Do sofá, ela deslizou até o chão, ali ficou até que a tarde bonita de verão se tornasse uma noite de tempestade e trovoadas. No teto, ela vê as luzes dos automóveis passando clareando momentaneamente a penumbra em que está imersa.
Na sua fraqueza, já faz mais de vinte horas que não se alimenta, nem água bebeu. Obedecendo ao cliche da mulher trocada por mulher mais jovem, ela chorou até não haver mais lágrimas.
Ele foi embora, sem aviso prévio, sem uma grande discussão, exceto o grito mudo que até agora estilhaça o coração dela à semelhança de uma pedra quebrando um delicado vitral. Ela olha o passado em busca de seus erros, tentando perceber onde deixou de ter importância para ele. Será que foi o péssimo gosto musical dela? -pergunta-se desesperada. Em algum momento, se tornou rabugenta e cansada demais a ponto de não percebê-lo?
Sua mente gira e a culpa a condena impiedosamente. Culpada. Casamento desfeito. Solidão. Ela espera o relógio fazer os dias girarem e levar as lembranças que ele deixou nos móveis, nos livros ainda não lidos com as páginas dobradas nos trechos que ele mais gostou... Não teve coragem de jogar as coisas dele fora. Não admite que ele não voltará. As horas tristes se arrastam em contraste com a rapidez dos escassos momentos de paz. Momento em que crê em um retorno.
O que deve fazer agora? Voltar para sua antiga cidade, rever seus parentes e amigos, chorar no ombros deles? Ou continuar na janela até tarde na esperança de que o carro dele desponte na esquina e um marido pródigo venha de joelhos pedir perdão? Amanhã não poderá fugir do trabalho, uma semana de ausência é tempo demais, afinal além de uma amor e de uma grande ilusão, ninguém morreu.
O dias obedecem a sua ordem e pouco a pouco um destino é construido, ela vagueia pelos lugares, está no trabalho, entretanto só uma parte dela se concentra no serviço. Observa o relógio, as horas se arrastam e nem todo remédio do mundo tem conseguido fazê-la dormir. É inútil qualquer palavra de conforto, é inútil formular qualquer teoria sobre o assunto. A dor continua ali, persistente, quase se tornado substantivo concreto em sua alma cansada.
Esperança? Tornou-se algo vago, aparecendo esporadicamente entre a angústia e o desespero. A esperança é uma palavra proibida, pois tudo que tinha por certo, agora é incerto. Não pode contar nem com sua própria companhia, uma vez que a pessoa que contempla no espelho - triste, chorosa, desanimada - é um espectro de quem foi um dia e não pode servir de apoio nem para si mesma.

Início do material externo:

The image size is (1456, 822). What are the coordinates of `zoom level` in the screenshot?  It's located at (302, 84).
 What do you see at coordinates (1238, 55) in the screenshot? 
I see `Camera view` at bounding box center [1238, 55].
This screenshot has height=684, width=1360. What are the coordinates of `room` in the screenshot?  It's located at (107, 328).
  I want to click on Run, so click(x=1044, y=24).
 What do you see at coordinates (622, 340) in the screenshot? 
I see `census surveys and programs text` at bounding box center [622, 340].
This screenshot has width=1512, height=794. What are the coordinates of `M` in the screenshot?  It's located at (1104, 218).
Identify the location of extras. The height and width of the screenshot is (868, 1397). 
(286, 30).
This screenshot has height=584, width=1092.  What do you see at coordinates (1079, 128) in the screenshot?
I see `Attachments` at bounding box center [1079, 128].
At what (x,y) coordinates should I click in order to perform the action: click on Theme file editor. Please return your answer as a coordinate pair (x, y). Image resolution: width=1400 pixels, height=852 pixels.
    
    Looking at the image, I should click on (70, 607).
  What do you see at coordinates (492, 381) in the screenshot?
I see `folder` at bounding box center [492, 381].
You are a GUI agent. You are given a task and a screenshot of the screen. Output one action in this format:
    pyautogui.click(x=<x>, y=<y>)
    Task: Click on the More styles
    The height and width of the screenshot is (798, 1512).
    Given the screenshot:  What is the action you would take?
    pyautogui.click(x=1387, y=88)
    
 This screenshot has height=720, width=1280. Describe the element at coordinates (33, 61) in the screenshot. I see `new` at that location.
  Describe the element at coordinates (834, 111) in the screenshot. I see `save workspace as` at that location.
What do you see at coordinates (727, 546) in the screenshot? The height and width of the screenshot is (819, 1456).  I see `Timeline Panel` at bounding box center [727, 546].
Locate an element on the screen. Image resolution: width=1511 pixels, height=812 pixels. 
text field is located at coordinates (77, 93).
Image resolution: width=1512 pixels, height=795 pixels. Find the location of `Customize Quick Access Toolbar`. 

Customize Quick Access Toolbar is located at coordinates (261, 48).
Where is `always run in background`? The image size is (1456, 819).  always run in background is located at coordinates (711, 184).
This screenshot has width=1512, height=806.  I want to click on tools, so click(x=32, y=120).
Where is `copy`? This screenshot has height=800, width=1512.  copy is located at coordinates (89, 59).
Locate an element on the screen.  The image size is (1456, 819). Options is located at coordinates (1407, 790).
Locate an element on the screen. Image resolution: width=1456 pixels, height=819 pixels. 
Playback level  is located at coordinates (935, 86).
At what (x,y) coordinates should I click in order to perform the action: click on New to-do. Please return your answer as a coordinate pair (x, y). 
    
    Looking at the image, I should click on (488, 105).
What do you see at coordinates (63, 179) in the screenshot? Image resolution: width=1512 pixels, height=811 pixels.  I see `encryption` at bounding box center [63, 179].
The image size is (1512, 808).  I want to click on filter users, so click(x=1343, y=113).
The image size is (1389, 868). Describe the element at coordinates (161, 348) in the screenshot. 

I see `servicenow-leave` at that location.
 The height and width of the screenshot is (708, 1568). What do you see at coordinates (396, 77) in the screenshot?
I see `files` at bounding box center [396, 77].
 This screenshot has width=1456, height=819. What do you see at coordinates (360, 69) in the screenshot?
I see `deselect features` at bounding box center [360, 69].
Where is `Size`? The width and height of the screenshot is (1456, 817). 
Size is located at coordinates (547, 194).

Das migalhas do que foi, não consegue formar nem meia mulher.
Atravessa o grande corredor do casarão antigo onde trabalha, evita o espelho. Seus passos rápidos ganham a rua e um dia bonito parece debochar da sua tristeza, ela desce os degraus, atravessa a rua e passeia pelo calçadão contemplando a praia cheia. Muitos aproveitam a tarde ensolarada para aproveitar o tempo extra que o horário de verão possibilita. Ela não aproveita nada, só observa. Observa as pessoas em pares, grupos de amigos, famílias enormes.
Na sua solidão, inveja aquele suposto amor gritado pelos desconhecidos. Julga-os mais felizes do que de fato são. Sente-se a dona das dores do mundo. Mais tarde, ela assistirá um programa sensacionalista, em meio aos gritos de um apresentador nervoso e fingindo-se indignado, ela se sentirá acompanhada, ao perceber que outros também estão sofrendo e a dor, como todos sabem, é parte da vida.
Há momentos que não sente mais nada, outros sente absurdamente o silêncio da ausência dele. Ela se odeia nas hora vagas. Há um remédio que cause amnésia? Inventaria um - devaneia com o impossível.
Um mês já passou, ele não voltará. Mas como uma tarde de sol após uma manhãzinha nublada, ela de repente se vê encantada. Receberá um presente em alguns meses.
E superando a dor, percebe que chamar aquele outro sentimento de amor é quase um sacrilégio em comparação com o Amor verdadeiro que hora se expande dentro dela. Sonha para ele ou ela um futuro promissor porque nem nasceu e já curou um coração. Então deverá ser como Luther King, Madre Tereza... Grandioso será o destino dele ou dela.
Ela reaprende a alegria, acha as tardes de verão lindas, vê graciosidade até na chuva que a pega desprevenida depois do trabalho. Como chamará seu encanto? Graça, dom, dádiva, todos se encaixam perfeitamente.